Konkurs Kolęd i Pastorałek organizowany w Zabierzowie cieszy się coraz większą popularnością.

Wykonawcy coraz lepsi, pieniędzy brak Występowali także mali wykonawcy Materiały organizatora

Potwierdza to Maciej Jerzy Rajpolt z redakcji „Życia Zabierzowa”, współorganizator konkursu, odbywającego się pod patronatem "Krakowskiego Gościa".

Spośród 40 zgłoszeń, które napłynęły na tegoroczny XIV konkurs, nie tylko z okolicy, ale nawet z Nowego Targu, Limanowej czy Miechowa, wybrano 25 solistów i zespołów, dopuszczonych do rywalizacji 18 stycznia w Centrum Kultury i Promocji Gminy Zabierzów.

W kategorii najmłodszych dzieci wygrała pięcioletnia Joanna Gajos z Miechowa piosenką „Zatańczymy wokół choineczki”. W kolejnej kategorii zwyciężyła jedenastoletnia Julia Gwiżdż z Nowego Targu piosenką „Cicho, cicho”. Wśród gimnazjalistów triumfowały ex aequo Zofia Sydor z Krakowa („Aniołeczki”) i Julia Latosińska z Karniowic („Płynie nowina”). W najstarszej kategorii wiekowej – 16+ jurorzy nie przyznali pierwszego miejsca, drugie zaś otrzymał Zespół VERSO z Krzeszowic, który wykonał piosenki „Przekażmy sobie znak pokoju” oraz „Uciekali”.

Nagrodę specjalną ufundowaną przez Radę Sołecką dla najlepszego wykonawcy z Zabierzowa i gminy Zabierzów otrzymała Julia Latosińska. Nagroda publiczności, ufundowana przez panią wójt Elżbietę Burtan, trafiła do przedszkolaków z Zabierzowa. Specjalne podziękowania otrzymali Małgorzata i Jacek Walasowie, którzy od lat współorganizują konkurs.

Widzowie nie nudzili się nawet w czasie obrad jury, kiedy mogli obejrzeć jasełka w wykonaniu uczniów szkoły podstawowej, opracowane i przygotowane przez s. Agnieszkę Bąk.

Przewodniczący jury Mariusz Kominiak, na co dzień nauczyciel Państwowej Szkoły Muzycznej w Krzeszowicach oraz członek Towarzystwa Śpiewackiego „HASŁO”, podkreśla wysoki poziom uczestników.
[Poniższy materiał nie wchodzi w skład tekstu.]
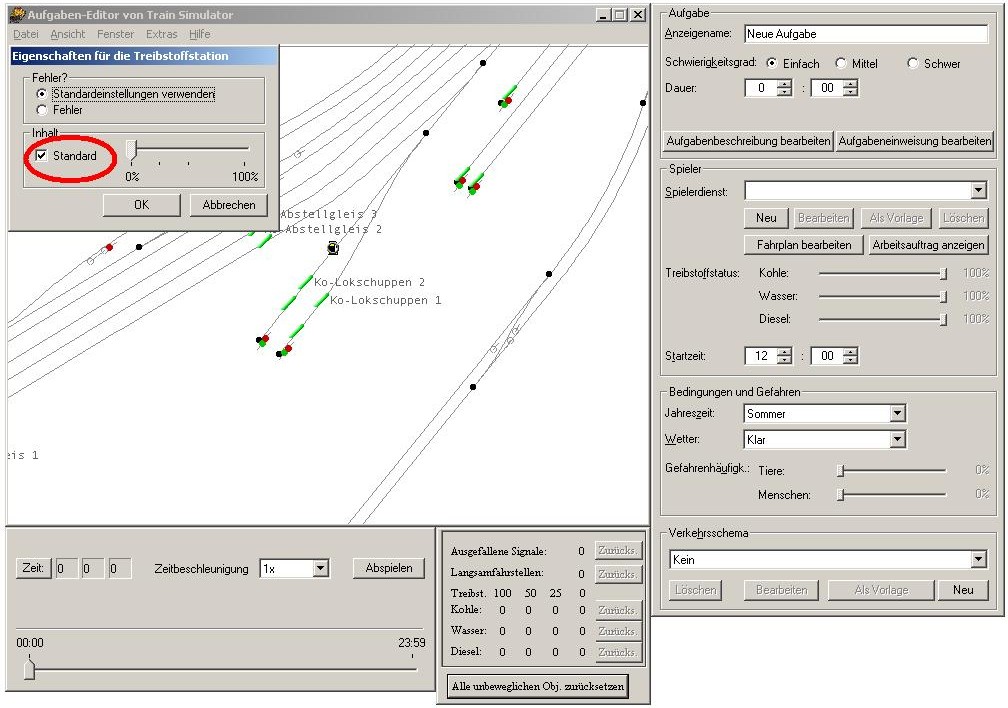Set difficulty to Mittel
Viewport: 1008px width, 708px height.
tap(841, 64)
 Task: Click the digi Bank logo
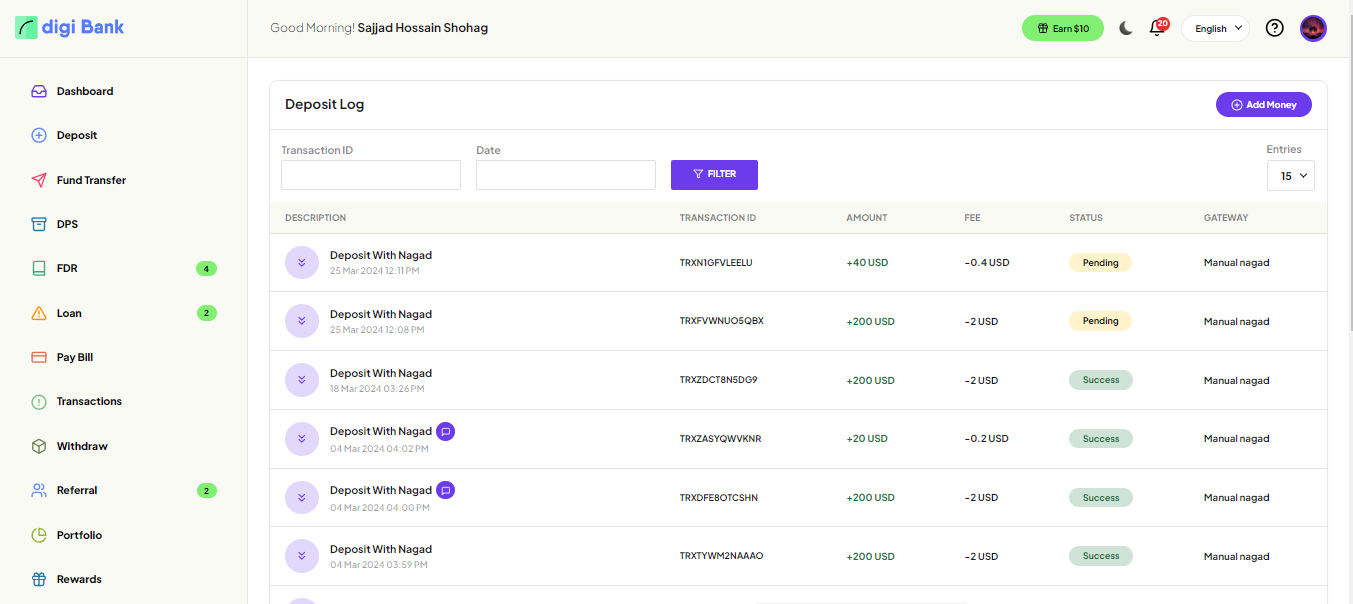coord(70,28)
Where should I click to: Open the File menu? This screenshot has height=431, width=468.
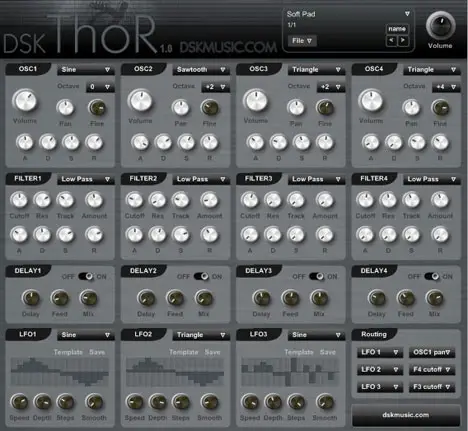(302, 41)
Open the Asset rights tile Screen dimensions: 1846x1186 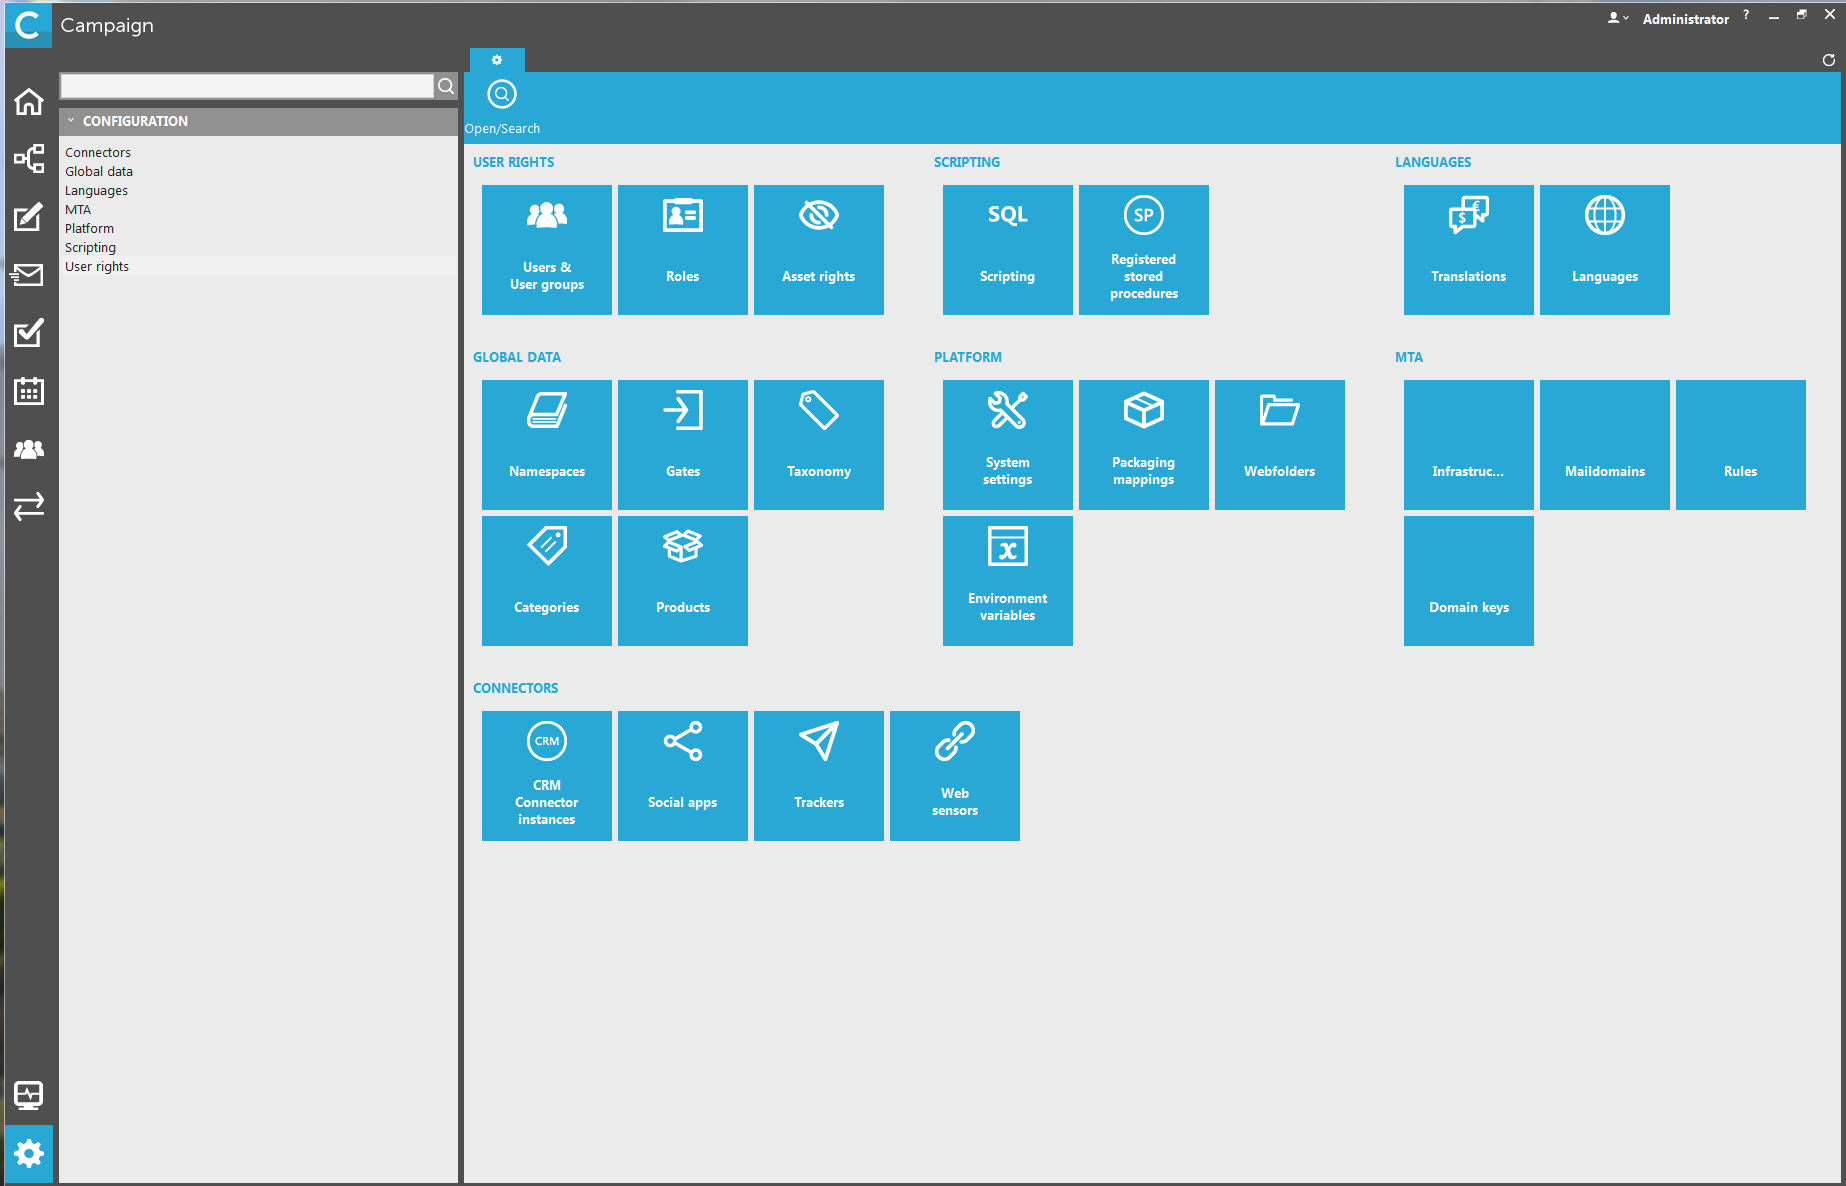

Zawłaszcza wśród solistów słychać było dobre głosy, na przykład piękny głos Julii Latosińskiej kojarzył mi się z Anną German – tłumaczy. – Szkoda tylko, że brakowało tradycyjnych pieśni. Widziałbym nawet w regulaminie nakaz, żeby jeden ze śpiewanych utworów był tradycyjną kolędą lub pastorałką. W kancjonałach można ich znaleźć ponad 350, to bardzo duży wybór.
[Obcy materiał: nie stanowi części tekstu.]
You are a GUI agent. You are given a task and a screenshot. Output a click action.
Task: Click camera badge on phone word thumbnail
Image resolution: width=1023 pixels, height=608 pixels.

Głównym problemem organizatorów był w tym roku brak środków finansowych. „Nie mogliśmy na przykład zamówić profesjonalnej firmy nagłaśniającej – mówi jeden z nich. – Niestety, na zebraniu mieszkańców Zabierzowa w sprawie budżetu sołectwa na 2014 r. przysłowiowe dziury w drodze wygrały z tradycyjnym konkursem kolęd. Organizacja konkursu była możliwa tylko dzięki wsparciu otrzymanym od lokalnych przedsiębiorców i głównego sponsora, którym był Kraków Airport. To dzięki nim udało się zakupić nagrody dla laureatów.

– Jeśli tylko organizatorzy będą dalej chcieć pracować, my na pewno będziemy ich wspierać – zapewnia wójt gminy Zabierzów Elżbieta Burtan. Oby to wsparcie wystarczyło, by nie zniechęcić do końca organizatorów. Może też mieszkańcy Zabierzowa zauważą, że warto wesprzeć talenty młodych i bezinteresowny wysiłek organizującej konkurs grupki zapaleńców. Inaczej możemy nie doczekać jubileuszowego, XV Konkursu Kolęd i Pastorałek w 2015 roku.